Grundsätzliche Kritik am WEF äusserte Pia Hollenstein: «Wenn eine Konferenz Jahr für Jahr nicht nur ein massives Polizeiaufgebot benötigt, sondern auch Tausende von Soldaten zu Schutzzwecken abkommandiert werden, sollte dieser Anlass und seine Ziele hinterfragt werden.»

Soldatenkomitee gegen innere Einsätze

Aus Protest gegen die Inneren Armeeeinsätze hat sich das «Soldatenkomitee gegen Innere Einsätze der Schweizer Armee» gegründet. Marc Kalbermatter nahm für das Soldatenkomitee an der Medienkonferenz teil. Er bezweifelte, dass Milizsoldaten geeignet seien, um bei so einem Anlass eingesetzt zu werden: «Wie wenig braucht es, bis sich ein Schuss löst?», fragte er.

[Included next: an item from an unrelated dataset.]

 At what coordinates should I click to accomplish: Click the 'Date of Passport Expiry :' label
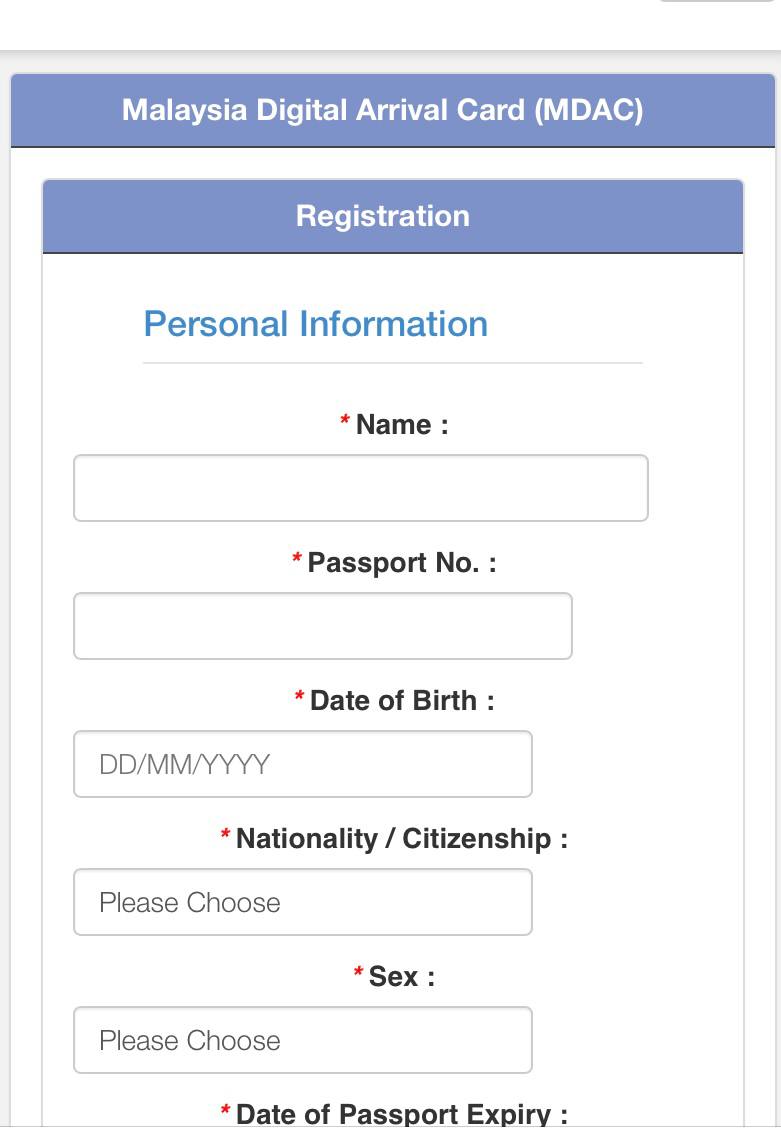pyautogui.click(x=402, y=1114)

Auf schmerzhafte Weise wurde dies nur wenige Wochen später deutlich, als Anfang Januar 2005 ein Soldat beim Training für eine Botschaftsbewachung seinen Vorgesetzten erschoss. Das VBS selber erklärte danach, dass Soldaten ausgebildet werden, reflexartig zu schiessen.

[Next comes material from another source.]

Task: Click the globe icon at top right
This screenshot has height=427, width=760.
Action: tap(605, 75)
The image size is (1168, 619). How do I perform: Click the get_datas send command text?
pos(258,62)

Reaktionen auf den Aufruf zur Dienstverweigerung

Bei der GSoA und dem Soldatenkomitee meldeten sich mehrere Dutzend Soldaten, die nicht ans WEF einrücken wollten. Manche von ihnen konnten den Dienst verschieben, andere kamen gleich ganz von der Armee weg und leisten nun Zivildienst oder konnten untauglich geschrieben werden. Marc Kalbermatter wurde umgeteilt und leistete einen «normalen» WK. Widerstand lohnt sich also. Für die GSoA könnte der Verweigerungsaufruf ein juristisches Nachspiel haben. Ein Aufruf zur Dienstverweigerung ist ein «Verbrechen gegen den Staat und die Landesverteidigung» und damit ein politisches Delikt. Der Bundesrat müsste daher einer Strafverfolgung zustimmen und es könnten bis zu drei Jahre Gefängnis verhängt werden. Die GSoA steht der Drohung aber gelassen gegenüber, da der Bundesrat wohl wenig Interesse an einer öffentlichen Diskussion über die Rechtmässigkeit von Inneren Einsätzen hat. Die GSoA ist überzeugt, dass ziviler Ungehorsam in ausserordentlichen Fällen nötig und richtig ist.